The update for Flash Player on Windows, Macintosh, Linux and Chrome OS moves Adobe’s media player to version 28.0.0.161. Adobe generally times its Flash Player updates to coincide with Microsoft’s Patch Tuesday updates, but occasionally releases outside that cycle when needed.   

Most Windows users don’t need to worry about the immediate threat posed by this flaw, however that may change over time. 

Flash Player flaws once were favored by cybercriminals to compromise desktops but have been less frequently targeted since Google, Apple, Microsoft and Mozilla began restricting Flash and defaulting to HTML5 instead. Adobe and major browser makers have nonetheless agreed to support Flash Player until the end of 2020. 

Google will fully remove Flash support in December 2020 in some version above Chrome 87, but has three milestones to reach before the final nail in the coffin.

But Adobe’s patch shows Flash flaws are still useful to a different audience than typical cybercriminals, in this case a suspected state-sponsored hacker group that wants to deliver a RAT. 

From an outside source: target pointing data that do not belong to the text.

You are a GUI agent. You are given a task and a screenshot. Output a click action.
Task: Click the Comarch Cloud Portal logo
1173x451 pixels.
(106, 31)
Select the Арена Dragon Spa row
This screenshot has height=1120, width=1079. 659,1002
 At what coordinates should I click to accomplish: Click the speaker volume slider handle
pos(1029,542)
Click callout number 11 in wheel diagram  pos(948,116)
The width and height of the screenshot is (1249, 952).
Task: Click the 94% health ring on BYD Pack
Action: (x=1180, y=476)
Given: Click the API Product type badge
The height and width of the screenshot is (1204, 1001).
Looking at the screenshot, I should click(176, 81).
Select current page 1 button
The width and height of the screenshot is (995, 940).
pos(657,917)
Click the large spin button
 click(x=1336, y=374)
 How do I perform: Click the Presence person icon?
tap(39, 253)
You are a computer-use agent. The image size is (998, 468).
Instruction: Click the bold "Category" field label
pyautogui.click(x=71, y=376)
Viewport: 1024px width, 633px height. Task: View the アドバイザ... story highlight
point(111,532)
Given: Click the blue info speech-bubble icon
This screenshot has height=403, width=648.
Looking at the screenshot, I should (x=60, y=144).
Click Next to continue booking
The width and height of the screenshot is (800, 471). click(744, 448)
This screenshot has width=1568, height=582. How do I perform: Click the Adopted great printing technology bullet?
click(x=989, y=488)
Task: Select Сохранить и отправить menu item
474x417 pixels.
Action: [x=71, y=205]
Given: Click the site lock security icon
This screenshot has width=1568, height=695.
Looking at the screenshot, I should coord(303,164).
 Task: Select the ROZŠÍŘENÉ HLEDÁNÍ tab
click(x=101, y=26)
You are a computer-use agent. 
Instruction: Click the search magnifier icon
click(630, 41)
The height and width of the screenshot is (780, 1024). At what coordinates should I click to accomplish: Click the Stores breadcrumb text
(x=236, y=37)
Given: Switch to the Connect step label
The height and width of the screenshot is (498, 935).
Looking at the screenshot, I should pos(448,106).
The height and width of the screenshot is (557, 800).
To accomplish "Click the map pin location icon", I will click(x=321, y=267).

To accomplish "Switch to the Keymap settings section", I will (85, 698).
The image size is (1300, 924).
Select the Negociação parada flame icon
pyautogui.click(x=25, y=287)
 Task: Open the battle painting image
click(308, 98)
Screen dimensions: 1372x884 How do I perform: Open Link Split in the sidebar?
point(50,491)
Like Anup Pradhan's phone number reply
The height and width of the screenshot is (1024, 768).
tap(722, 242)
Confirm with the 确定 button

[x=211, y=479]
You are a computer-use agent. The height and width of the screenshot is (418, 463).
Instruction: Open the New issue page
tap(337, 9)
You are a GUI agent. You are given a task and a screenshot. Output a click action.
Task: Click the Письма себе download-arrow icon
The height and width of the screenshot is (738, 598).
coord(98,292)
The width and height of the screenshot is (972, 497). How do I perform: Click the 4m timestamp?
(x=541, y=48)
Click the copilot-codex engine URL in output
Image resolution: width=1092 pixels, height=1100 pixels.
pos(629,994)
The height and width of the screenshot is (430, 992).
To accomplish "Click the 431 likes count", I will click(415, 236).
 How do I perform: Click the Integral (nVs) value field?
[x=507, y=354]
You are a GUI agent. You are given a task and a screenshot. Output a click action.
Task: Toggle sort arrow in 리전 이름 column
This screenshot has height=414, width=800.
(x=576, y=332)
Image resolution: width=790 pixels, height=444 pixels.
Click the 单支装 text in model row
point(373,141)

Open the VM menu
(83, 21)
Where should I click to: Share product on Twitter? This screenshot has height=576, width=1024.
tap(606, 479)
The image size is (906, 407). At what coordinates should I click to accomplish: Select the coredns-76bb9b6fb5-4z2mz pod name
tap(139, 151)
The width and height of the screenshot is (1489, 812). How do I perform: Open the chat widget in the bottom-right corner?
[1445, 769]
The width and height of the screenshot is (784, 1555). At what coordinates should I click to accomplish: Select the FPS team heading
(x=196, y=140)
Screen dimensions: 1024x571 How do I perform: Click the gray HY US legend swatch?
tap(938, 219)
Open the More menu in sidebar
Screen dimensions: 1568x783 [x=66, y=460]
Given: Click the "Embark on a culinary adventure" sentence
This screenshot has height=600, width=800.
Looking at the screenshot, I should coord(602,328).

Cisco’s Talos malware researchers in January detailed six hacking campaigns carried out in 2017 by Group 123 to deliver ROKRAT. The campaigns mostly showed the RAT was capable of remotely manipulating data on targeted systems, but in one instance it was used to wipe disks. The campaigns used known flaws in Office and a Korean productivity software product, however, none of the attacks used a zero-day exploit. 

That changed with CVE-2018-4878, according to Talos researchers Warren Mercer and Paul Rascagneres. 

“Group 123 have now joined some of the criminal elite with this latest payload of ROKRAT — they have used an Adobe Flash 0-day which was outside of their previous capabilities,” the researchers wrote.  

“[Group 123] did use exploits in previous campaigns but never a net new exploit as they have done now. This change represents a major shift in Group 123s maturity level, we can now confidentially assess Group 123 has a highly skilled, highly motivated and highly sophisticated group.